Bruce Davidson: Face to Face
Born in Oak Park, Illinois, Davidson attended the Rochester Institute of
Technology and the Yale University School of Design, then worked for the
pioneering photojournalist magazine LIFE before joining Magnum, a photo agency founded by photography luminaries Henri Cartier-Bresson, Robert Capa, George Rodger, and Chim (David Seymour). At 24, Davidson was the youngest member of the renowned cooperative. He received a Guggenheim Fellowship to photograph the civil rights movement in the 1960s and was awarded the first photography grant by the National Endowment for the Arts in 1967. His work has been published in The New York Times, TIME, LIFE, Vogue, and Esquire, and he has exhibited his work nationally and internationally. Davidson was awarded the Lifetime Achievement Award by the
International Center of Photography in 2018. He currently lives and works in New York City.
This exhibition is organized by Telfair Museums and curated by Erin Dunn, curator of modern and contemporary art.
CAREER
BEGINNINGS
The early years of Davidson’s career are marked by personal projects invested in portraying the lives of sidelined individuals or communities. The intimate, black-and-white closeups of Madame Fauché, the widow of impressionist painter Léon Fauché in Paris, the clown Jimmy Armstrong in the Beatty Clyde circus, and the rebellious teenage gang known as “The Jokers” in Brooklyn speak to Davidson’s closeness with his subjects and his endeavor to bring their narratives to the forefront.
In the 1966 press release for Davidson’s first solo exhibition at the Museum of Modern Art (MoMA), John Szarkowski, director of the museum’s photography department, commented:
Few contemporary photographers give us their observation so unembellished—so free of apparent craft or artifice—as does Bruce Davidson. In his work, formal and technical concerns remain below the surface, all but invisible. The presence that fills these pictures seems the presence of the life that is described, scarcely changed by its transmutation into art.
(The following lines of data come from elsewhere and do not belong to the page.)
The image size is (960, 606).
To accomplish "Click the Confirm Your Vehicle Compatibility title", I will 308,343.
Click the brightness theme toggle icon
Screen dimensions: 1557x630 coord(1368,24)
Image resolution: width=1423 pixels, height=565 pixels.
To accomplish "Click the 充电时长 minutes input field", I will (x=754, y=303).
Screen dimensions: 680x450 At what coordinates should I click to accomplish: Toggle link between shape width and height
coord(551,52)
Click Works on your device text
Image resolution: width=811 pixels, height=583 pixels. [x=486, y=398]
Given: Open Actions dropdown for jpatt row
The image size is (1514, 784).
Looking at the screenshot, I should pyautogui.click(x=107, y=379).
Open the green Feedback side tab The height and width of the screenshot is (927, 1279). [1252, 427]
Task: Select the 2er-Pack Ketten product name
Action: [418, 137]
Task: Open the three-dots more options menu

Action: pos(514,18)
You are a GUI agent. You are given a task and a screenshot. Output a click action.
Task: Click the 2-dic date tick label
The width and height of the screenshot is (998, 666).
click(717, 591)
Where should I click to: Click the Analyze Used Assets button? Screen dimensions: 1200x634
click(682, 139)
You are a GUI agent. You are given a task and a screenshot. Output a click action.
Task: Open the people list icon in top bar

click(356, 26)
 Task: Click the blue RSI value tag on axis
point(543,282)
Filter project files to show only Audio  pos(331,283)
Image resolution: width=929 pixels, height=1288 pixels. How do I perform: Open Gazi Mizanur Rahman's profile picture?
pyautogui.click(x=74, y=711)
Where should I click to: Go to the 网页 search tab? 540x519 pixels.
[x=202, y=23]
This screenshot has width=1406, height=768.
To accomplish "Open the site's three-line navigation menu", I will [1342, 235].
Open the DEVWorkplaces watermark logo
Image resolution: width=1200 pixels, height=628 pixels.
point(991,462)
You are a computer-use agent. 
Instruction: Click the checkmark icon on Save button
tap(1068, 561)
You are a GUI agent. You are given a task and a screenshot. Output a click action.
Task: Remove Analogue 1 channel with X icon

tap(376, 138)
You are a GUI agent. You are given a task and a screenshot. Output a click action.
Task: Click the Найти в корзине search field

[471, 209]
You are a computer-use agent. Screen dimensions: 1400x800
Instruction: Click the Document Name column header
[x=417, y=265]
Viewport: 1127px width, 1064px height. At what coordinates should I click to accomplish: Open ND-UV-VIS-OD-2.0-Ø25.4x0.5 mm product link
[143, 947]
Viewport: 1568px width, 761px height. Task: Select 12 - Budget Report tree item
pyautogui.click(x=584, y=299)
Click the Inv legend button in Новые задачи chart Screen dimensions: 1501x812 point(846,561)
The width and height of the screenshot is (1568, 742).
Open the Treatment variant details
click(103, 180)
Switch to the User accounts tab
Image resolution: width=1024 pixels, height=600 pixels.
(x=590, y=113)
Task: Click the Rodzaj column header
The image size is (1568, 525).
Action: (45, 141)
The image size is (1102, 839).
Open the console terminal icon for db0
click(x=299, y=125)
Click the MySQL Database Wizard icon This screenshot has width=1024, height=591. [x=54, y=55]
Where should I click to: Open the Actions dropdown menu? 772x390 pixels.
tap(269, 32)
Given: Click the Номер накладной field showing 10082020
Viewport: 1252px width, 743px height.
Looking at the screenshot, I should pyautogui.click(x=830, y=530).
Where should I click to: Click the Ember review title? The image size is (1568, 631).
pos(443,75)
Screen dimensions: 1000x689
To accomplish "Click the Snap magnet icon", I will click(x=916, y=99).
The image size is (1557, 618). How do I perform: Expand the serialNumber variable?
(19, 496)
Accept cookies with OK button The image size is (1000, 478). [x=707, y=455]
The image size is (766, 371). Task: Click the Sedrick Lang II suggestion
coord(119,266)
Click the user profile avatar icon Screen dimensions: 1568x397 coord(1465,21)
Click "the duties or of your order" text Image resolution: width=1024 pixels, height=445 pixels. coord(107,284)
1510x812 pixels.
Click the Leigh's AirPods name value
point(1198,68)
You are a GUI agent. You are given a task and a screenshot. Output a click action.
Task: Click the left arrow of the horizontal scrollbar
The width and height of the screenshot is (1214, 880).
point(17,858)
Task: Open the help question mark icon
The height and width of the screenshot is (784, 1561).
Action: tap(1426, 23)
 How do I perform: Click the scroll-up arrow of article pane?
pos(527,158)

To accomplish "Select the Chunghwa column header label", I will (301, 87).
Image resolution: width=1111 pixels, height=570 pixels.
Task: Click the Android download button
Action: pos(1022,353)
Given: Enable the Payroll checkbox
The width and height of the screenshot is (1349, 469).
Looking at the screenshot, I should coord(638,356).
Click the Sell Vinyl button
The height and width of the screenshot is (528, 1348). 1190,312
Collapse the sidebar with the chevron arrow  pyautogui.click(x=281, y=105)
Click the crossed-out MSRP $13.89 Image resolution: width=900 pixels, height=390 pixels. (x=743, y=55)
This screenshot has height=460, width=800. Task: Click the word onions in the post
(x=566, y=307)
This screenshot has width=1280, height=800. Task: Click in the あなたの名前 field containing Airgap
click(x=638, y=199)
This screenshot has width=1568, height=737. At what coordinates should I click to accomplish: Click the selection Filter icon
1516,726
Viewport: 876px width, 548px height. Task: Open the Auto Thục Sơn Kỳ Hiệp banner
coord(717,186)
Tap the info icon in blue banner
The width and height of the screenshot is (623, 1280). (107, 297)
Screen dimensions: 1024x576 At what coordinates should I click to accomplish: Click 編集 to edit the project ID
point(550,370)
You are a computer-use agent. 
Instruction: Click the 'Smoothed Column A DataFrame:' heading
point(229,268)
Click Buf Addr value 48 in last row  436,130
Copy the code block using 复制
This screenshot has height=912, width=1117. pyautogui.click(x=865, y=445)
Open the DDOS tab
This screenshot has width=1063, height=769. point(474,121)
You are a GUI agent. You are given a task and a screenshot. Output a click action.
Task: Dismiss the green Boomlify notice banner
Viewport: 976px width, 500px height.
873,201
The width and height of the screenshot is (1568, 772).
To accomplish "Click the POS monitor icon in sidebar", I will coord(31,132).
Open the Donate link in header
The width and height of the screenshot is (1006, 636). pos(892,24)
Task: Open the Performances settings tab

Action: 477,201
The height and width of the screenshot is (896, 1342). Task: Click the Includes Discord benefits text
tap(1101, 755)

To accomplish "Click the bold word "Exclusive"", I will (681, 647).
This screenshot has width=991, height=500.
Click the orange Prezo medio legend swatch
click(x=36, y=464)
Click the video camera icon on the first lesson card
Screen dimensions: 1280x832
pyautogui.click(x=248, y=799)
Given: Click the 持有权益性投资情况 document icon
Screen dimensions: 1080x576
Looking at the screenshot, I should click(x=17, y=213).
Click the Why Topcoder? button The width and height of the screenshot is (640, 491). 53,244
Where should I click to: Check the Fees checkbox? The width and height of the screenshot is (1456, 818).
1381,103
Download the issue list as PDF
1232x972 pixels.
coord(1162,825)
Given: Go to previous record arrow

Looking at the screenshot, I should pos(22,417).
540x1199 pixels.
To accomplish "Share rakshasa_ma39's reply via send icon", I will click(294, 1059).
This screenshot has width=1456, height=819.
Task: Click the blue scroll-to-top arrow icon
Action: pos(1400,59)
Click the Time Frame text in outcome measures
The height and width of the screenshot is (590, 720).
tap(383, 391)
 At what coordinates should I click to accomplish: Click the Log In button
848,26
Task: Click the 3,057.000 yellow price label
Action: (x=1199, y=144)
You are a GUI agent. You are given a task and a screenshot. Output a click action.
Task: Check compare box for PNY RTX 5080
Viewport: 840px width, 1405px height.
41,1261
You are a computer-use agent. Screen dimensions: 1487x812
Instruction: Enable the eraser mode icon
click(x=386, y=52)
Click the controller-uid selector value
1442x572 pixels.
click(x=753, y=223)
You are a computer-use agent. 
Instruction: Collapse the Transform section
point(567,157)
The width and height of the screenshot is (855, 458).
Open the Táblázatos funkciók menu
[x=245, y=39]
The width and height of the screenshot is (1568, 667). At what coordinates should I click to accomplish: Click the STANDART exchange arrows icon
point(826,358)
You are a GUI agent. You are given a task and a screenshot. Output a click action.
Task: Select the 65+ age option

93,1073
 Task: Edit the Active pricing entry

This assessment of Davidson’s work at the beginning stages of his profession–he was 33 at the time of Szarkowski’s statement–has remained a consistent refrain throughout his 70-year career.
SOCIAL
CHANGE
Dissatisfied with fashion assignments from Vogue and prescribed photo essays in LIFE, Davidson felt a strong pull to document racial and social injustice in the 1960s. After receiving a Guggenheim Fellowship to explore “Youth in America,” he traveled south between 1960 and 1965 to record young people protesting, marching, and participating in freedom rides and sit-ins for equal rights. Reflecting on the contemporary impact of Davidson’s photographs, the late civil rights icon Congressman John Lewis said: “Bruce’s courageous photographs helped to educate and sensitize individuals beyond our Southern borders. They shone a national spotlight on the signs, symbols, and scars of racial segregation.”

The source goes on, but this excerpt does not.